For our block output we want something like this for each node retrieved:

Image thumbnail

Node Title

Node Teaser, limited to two hundred characters...

Sounds easy right? Actually, yes it is, as long as you know the correct steps.

Step 1: Construct View

Construct your view so that you have [field_image_value], [title] and [teaser] as fields.  For [field_image_value] and [title] check the last option, Link this field to its node.

Open [field_image_value], which contains the path to the large image and check Rewrite the output of this field and type the following:

Image thumbnail

Add an argument to limit your view results to just the node type you have created with an image cck field. Add a block display and save your view.

Now if you add your block to a page you should see we everything you want except all the images are fullsize. Time for view templates.

Step 2: Determine view name

Return to your view and under Basic Settings, click Theme: Information

Below, you'll see all the possible template file names you could use to theme your view. In this example, we are interested in theming a specific field when it appears inside of a specific view (not every instance) so we'll want to look under our [field_image_value] for the correct template which should follow this format: views-view-field--[Our_View_Name]--[field_image_value].tpl.php

So, for Our_View_Name the correct filename would be:

views-view-field--Our-View-Name--field-image-value.tpl.php

Step 3: Make your template

So we're not starting from scratch copy /modules/views/theme/views-view-field.tpl.php to /themes/yourtheme/views-view-field--Our-View-Name--field-image-value.tpl.php

Now, if you revisit your view, open Basic Settings > Theme: Information, and click the button at the bottom, Rescan Template Files you'll see that your new template file appears in bold.

Opening this template you'll see it's pretty basic. Out of the box, we're just passing a variable along, but Merlin has provided some documentation to assist with more complicated theming:

<?php
// $Id: views-view-field.tpl.php,v 1.1 2008/05/16 22:22:32 merlinofchaos Exp $
 /**
  * This template is used to print a single field in a view. It is not
  * actually used in default Views, as this is registered as a theme
  * function which has better performance. For single overrides, the
  * template is perfectly okay.
  *
  * Variables available:
  * - $view: The view object
  * - $field: The field handler object that can process the input
  * - $row: The raw SQL result that can be used
  * - $output: The processed output that will normally be used.
  *
  * When fetching output from the $row, this construct should be used:
  * $data = $row->{$field->field_alias}
  *
  * The above will guarantee that you'll always get the correct data,
  * regardless of any changes in the aliasing that might happen if
  * the view is modified.
  */
?>
<?php print $output; ?>

Our situation is pretty straight-forward, we'll just add a tiny bit of php to replace ".jpg" with "_thumb.jpg" for our [field_image_value].

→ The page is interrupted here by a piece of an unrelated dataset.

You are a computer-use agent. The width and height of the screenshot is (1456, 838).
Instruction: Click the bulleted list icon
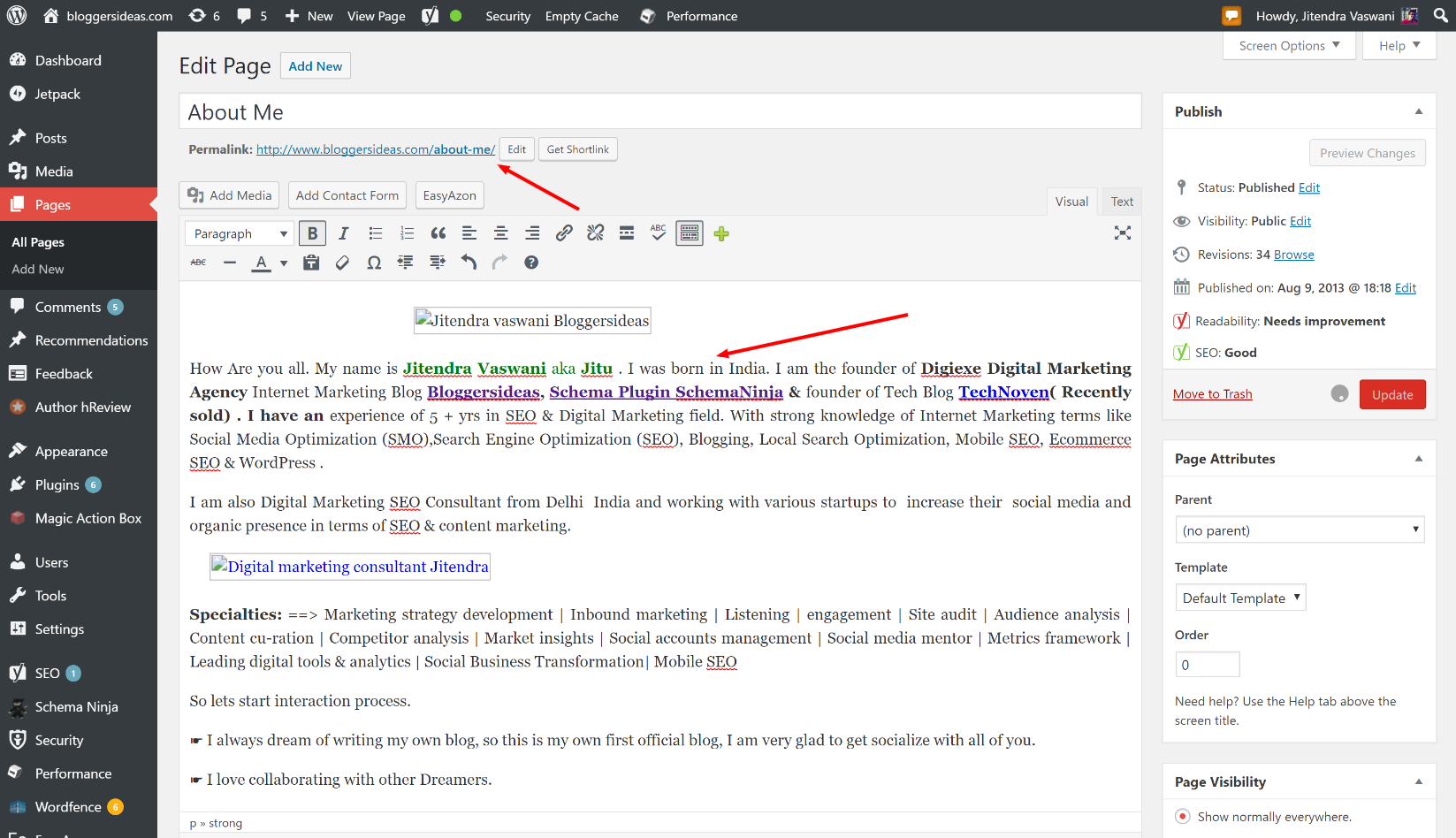tap(376, 233)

<?php print str_replace(".jpg", "_thumbnail.jpg", $output);?>

Save your template, and flush the Theme Registry cache. You're done!

If you revisit the page displaying your block, you'll see the thumbnails are now displayed.

But what if I don't?

Here are a few gotchas and possible solutions:

  • If the image displays as an error then there is likely a typo in your template
  • If the original image displays and not the thumbnail make sure you have rescanned your templates and try flushing all your caches. Also, check that your browser isn't caching, if using in most browsers you can use CTRL-R to do a complete refresh
  • If your administration theme is different than your production theme, then your templates will not reflect the changes inside of the views previews

Comments

Popular posts from this blog

Simple HTTP Redirect with Querystring in IIS7

HTTP Redirect seems simple enough. Always was in IIS6 and in IIS7 there's even a button labeled HTTP Redirect that promises relative redirects.  It looks like it'll be as easy Apache finally.  That is until you try to redirect a querystring.  Then everything bombs.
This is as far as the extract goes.